__Recorded information__
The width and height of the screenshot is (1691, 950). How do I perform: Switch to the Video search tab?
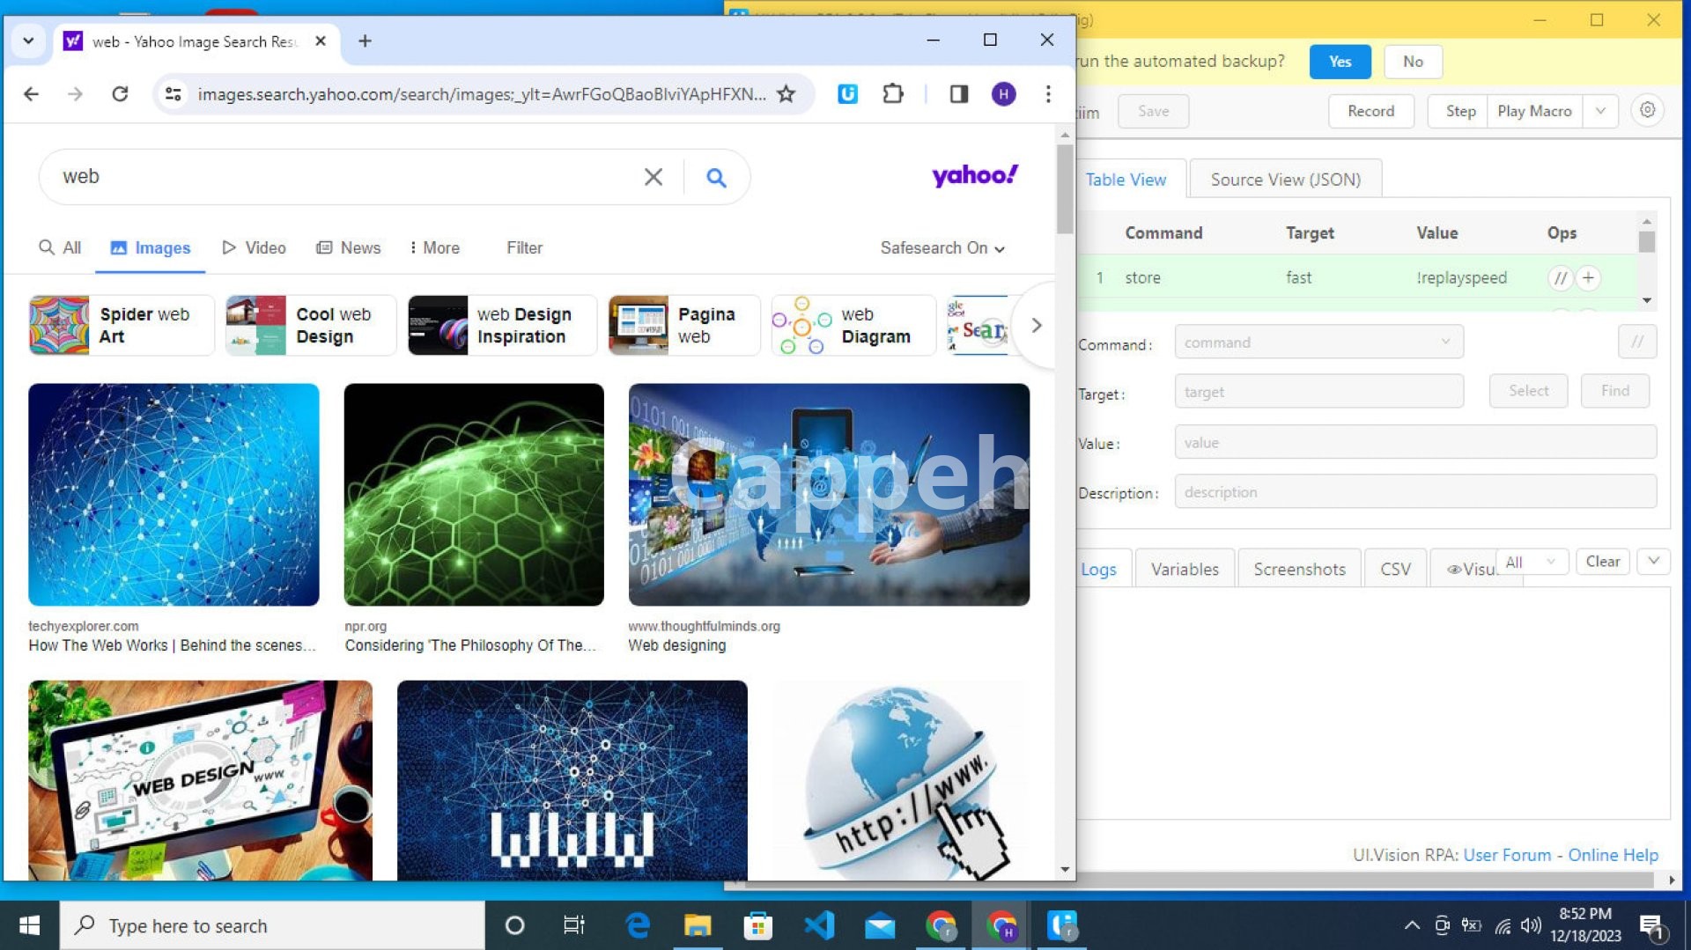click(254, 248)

* * *

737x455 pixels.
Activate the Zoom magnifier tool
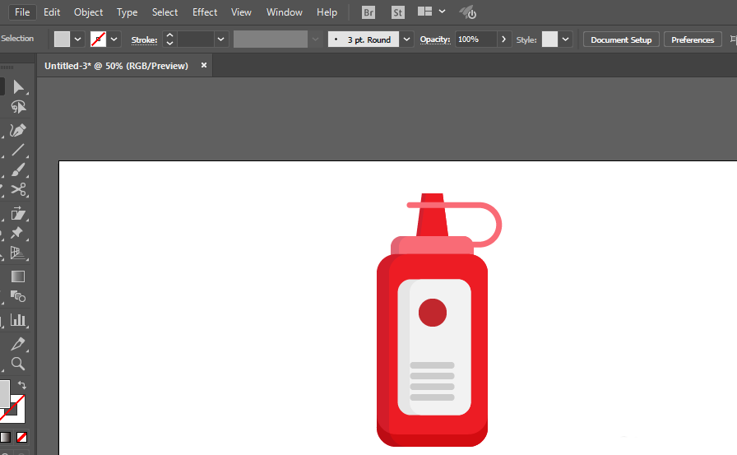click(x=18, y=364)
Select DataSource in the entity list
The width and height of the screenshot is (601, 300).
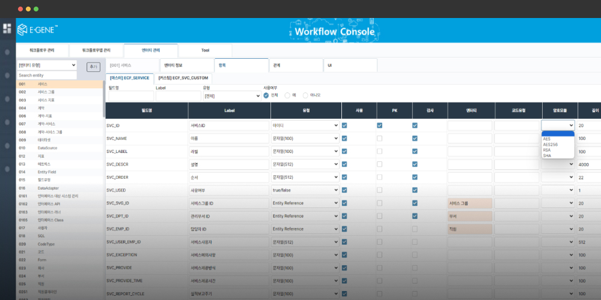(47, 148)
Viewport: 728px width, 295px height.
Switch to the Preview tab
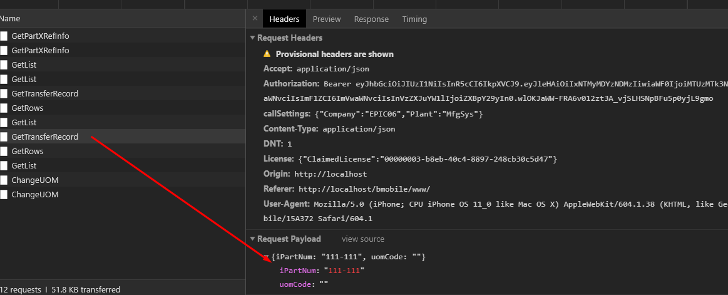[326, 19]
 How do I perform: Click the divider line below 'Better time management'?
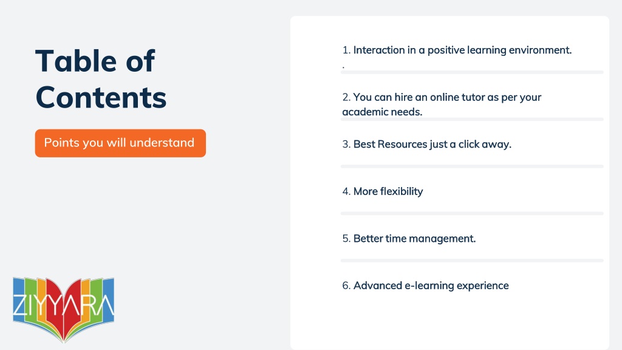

==

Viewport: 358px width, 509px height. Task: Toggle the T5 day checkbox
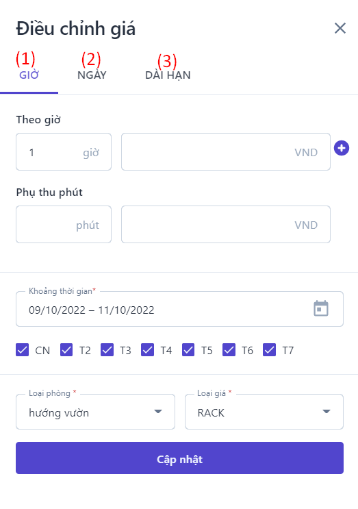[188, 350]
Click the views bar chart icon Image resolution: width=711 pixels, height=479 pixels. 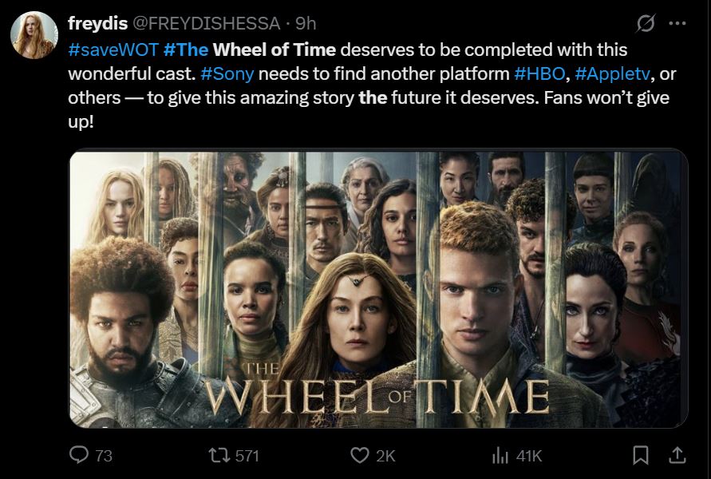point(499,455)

__To do__
Pictures aside, return exactly the lines from the data above, starting at the line that has "Select DataSource in the entity list" and ending at the line that has "How do I perform: Click", both included.

__Written answer__
Select DataSource in the entity list
The width and height of the screenshot is (601, 300).
(47, 148)
Viewport: 728px width, 295px height.
Switch to the Preview tab
[326, 19]
 How do I perform: Click the divider line below 'Better time management'?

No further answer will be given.